Now Latour rightly warns against thinking of cybernetics as a scientific truth underlying Gaian images. To “speak of the earth as a ‘system’ is just as confusing, because . . . its political and philosophical pedigree is much harder to render explicit” (Latour 2017b, 62); that is to say, systems theory is often objectifying but is in no sense a neutral way of describing the earth. Yet this is just what Lovelock does when he attempts to parse the politically and emotionally engaging image of Gaia and what he regards as the objective scientific reality of the earth. Latour (2017b) himself ridicules one of Lovelock’s scientific critics, Tyrrell, for ascribing to Lovelock the idea of “Earth as thermostat,” but that “metaphor” is, after all, Lovelock’s, and Lovelock does think that thermostats, humans, and the earth are all examples of self-regulating systems—he says so! We surely have to ask whether this is really any less “disreputable” (Lovelock 2006, 17) or “depressing” (Lovelock 1979, 12) than speaking of the earth as a spaceship?
Such tensions and inconsistencies are palpable in Lovelock’s work. They are, in part, what makes it so controversial and also arise, as Lovelock and Latour recognize, from the need for a more-than-just-scientific account of the earth to gain political traction and overcome our systemic indifference to climate change, to effectively engage both “heart and mind.” To this end, Lovelock seems willing to employ the figure of Gaia as a kind of ventriloquized voice for the earth, a rhetorical tool with popular appeal, useful in drawing attention to the unfamiliar underlying science.

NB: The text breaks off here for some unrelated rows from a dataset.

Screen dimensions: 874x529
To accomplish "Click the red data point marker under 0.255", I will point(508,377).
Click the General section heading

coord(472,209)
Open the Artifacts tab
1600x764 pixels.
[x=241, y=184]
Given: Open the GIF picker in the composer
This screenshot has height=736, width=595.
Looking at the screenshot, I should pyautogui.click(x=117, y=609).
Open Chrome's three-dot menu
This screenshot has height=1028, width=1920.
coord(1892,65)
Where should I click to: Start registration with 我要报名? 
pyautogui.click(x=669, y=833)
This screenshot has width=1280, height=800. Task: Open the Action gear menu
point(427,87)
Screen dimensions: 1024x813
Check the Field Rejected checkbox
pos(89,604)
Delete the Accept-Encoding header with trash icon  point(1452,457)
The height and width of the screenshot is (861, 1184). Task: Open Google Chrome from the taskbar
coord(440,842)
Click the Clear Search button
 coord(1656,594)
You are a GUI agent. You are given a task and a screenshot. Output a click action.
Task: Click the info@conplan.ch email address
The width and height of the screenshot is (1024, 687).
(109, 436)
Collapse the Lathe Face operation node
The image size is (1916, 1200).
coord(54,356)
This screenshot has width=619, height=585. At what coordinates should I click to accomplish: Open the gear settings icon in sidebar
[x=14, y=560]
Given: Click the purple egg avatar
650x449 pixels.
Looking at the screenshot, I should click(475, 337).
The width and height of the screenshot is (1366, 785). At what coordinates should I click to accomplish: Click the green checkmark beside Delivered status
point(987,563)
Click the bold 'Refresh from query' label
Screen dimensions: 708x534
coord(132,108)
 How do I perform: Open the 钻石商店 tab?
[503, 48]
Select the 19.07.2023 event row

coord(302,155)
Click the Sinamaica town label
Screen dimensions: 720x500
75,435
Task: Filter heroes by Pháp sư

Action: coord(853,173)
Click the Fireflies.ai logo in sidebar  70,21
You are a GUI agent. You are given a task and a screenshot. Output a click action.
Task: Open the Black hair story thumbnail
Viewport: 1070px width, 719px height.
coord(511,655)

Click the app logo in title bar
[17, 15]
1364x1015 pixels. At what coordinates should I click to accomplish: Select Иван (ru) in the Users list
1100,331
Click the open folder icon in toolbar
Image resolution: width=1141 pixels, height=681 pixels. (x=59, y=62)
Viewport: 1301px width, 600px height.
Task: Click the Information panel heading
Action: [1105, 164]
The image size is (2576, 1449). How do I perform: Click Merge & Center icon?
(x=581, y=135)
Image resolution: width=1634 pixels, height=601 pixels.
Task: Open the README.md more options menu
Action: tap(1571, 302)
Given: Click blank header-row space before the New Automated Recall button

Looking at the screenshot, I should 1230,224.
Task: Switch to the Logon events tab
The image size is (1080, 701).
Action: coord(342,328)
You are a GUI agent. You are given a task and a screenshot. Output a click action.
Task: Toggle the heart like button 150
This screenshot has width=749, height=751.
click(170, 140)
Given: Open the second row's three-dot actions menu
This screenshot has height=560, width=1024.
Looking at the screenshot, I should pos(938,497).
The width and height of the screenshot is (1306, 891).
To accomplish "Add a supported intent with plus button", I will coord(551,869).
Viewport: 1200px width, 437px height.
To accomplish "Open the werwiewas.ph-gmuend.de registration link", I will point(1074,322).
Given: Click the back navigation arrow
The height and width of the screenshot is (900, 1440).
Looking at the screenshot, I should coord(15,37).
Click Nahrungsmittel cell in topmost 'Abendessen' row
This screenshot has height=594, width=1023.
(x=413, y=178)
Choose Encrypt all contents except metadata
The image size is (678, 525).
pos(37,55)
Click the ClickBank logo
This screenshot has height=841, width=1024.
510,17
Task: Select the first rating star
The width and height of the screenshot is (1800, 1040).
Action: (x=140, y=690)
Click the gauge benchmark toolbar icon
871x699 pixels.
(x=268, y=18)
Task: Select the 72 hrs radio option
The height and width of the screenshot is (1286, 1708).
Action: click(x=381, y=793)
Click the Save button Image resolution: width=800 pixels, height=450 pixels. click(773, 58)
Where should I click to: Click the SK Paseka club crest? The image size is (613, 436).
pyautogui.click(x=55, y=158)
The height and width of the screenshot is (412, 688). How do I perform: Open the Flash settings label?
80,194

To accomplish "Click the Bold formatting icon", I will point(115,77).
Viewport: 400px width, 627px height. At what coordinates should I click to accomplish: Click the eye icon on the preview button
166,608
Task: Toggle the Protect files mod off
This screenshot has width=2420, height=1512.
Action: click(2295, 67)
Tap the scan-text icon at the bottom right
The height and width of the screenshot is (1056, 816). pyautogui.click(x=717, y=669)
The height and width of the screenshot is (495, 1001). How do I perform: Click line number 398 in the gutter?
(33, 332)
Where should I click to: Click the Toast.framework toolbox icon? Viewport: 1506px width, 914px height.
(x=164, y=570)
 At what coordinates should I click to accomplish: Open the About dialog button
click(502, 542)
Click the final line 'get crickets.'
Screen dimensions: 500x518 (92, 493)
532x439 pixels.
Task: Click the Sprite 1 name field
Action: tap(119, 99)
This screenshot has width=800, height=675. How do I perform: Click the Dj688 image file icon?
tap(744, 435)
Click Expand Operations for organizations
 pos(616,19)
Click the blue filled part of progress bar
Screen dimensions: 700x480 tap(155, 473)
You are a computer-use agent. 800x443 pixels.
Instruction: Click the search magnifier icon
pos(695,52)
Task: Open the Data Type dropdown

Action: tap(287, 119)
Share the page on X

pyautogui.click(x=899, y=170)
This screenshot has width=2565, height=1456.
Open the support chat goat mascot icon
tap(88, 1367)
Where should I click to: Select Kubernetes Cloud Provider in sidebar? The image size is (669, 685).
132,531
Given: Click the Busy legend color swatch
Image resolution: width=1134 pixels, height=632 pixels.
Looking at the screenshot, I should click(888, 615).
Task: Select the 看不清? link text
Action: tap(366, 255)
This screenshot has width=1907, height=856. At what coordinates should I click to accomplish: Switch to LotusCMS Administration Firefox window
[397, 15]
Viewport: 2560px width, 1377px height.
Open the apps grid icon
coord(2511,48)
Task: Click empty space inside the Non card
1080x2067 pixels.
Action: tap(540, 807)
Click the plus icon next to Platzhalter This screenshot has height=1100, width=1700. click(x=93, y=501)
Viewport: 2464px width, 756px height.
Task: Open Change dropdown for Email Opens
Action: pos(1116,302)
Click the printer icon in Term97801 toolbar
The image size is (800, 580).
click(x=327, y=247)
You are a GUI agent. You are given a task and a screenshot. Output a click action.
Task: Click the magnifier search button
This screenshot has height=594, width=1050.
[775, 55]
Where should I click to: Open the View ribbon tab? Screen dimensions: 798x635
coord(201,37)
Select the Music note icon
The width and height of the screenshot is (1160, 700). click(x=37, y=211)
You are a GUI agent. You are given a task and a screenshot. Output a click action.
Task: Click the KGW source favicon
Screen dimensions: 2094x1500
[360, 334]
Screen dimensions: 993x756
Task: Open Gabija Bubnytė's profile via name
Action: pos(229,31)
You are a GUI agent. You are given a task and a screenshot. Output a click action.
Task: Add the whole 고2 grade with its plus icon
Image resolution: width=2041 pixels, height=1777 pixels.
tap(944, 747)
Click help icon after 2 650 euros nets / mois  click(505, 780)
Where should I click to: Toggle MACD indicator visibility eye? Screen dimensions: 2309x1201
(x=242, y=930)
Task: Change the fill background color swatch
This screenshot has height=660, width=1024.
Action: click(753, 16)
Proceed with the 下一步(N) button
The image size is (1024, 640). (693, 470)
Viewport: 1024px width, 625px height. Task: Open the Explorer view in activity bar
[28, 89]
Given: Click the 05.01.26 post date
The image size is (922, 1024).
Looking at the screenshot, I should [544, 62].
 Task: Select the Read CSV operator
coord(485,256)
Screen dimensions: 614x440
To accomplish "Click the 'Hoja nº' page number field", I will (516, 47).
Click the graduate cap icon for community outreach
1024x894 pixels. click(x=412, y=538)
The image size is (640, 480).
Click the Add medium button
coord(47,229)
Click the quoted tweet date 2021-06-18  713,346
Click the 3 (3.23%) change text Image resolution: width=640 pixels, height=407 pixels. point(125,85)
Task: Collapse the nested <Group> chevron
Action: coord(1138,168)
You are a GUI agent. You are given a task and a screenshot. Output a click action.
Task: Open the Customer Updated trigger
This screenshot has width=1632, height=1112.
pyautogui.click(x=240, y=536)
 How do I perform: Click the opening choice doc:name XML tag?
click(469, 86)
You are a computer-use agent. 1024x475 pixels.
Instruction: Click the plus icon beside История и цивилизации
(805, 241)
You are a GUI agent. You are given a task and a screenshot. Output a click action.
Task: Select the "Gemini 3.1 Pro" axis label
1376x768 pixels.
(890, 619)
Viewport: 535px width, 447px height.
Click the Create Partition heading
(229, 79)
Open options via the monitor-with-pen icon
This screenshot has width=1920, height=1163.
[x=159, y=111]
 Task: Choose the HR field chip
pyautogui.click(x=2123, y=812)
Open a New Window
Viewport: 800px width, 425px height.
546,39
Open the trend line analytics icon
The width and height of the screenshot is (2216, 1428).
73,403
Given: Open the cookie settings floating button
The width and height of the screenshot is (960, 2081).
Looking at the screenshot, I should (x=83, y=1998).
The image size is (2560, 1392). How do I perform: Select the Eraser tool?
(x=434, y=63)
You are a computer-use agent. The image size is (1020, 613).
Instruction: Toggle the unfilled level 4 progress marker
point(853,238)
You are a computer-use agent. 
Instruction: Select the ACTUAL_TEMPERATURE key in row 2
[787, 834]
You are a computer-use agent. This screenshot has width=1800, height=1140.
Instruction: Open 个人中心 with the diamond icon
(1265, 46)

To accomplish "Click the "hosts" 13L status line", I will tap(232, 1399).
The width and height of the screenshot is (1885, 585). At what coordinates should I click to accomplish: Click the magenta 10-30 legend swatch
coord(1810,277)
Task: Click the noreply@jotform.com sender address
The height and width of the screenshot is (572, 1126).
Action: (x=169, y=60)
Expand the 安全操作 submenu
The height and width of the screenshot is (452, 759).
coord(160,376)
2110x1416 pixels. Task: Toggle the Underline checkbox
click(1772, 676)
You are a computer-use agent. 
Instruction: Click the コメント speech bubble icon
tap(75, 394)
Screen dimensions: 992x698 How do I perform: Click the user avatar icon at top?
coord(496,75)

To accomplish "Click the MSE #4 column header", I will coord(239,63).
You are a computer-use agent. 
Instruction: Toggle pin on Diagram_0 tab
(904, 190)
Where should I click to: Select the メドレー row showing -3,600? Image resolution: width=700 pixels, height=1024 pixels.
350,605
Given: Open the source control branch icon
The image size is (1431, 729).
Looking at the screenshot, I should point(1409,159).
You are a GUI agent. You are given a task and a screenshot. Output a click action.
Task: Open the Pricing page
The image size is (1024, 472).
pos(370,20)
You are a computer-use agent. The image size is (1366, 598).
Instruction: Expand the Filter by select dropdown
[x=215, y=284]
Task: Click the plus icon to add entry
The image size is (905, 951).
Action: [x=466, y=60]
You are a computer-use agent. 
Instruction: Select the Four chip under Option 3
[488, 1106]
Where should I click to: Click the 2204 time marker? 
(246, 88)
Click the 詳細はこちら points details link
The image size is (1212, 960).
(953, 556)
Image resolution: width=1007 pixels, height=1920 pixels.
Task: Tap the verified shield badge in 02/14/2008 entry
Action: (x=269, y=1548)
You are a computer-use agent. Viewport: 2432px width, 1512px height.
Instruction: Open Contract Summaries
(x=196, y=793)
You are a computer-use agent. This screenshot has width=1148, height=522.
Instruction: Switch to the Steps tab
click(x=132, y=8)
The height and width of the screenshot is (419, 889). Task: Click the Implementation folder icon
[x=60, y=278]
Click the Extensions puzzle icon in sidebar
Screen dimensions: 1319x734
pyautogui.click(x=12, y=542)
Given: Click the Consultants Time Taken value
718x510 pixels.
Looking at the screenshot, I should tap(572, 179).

Latour, however, takes a rather different approach. He is clearly captivated by the very way that Gaia as a figure entangles and conjoins science, politics, and a certain vague religiosity. Gaia, for Latour, is a theoretical and earthly incarnation of “nature/culture” that exemplifies his famous claim that “we have never been [and can never be] modern” (Latour 1993). That is to say, we have never actually succeeded in severing politics or religion from science, culture from nature, metaphor from fact. In this sense, while both agree that Gaia is not actually a goddess, Latour regards her as far from being just an aide pensée, because this kind of admixture characterizes his advocacy of a current requirement to ecologize rather than modernize (Latour 1998). Latour (2017b, 76) agrees that Lovelock “remains a totally naive believer in mechanical philosophy and his politics is equally naive and often counterproductive” but often excuses what Lovelock (Latour 2017a, 94–98) has actually said, because he considers that Lovelock is genuinely experimenting with trying to communicate Gaia theory against ingrained modernist biases.5 Indeed, Latour (2017b) even goes so far as to suggest that Lovelock’s switching between radically different metaphors is a deliberate tactic to resist reductive interpretations. As our discussions suggest, this seems extremely unlikely. However, it seems fair to say that Latour finds Gaia so conducive precisely because it begins to enunciate an incipient terrestrial imaginary, a different way of coming to address the earth.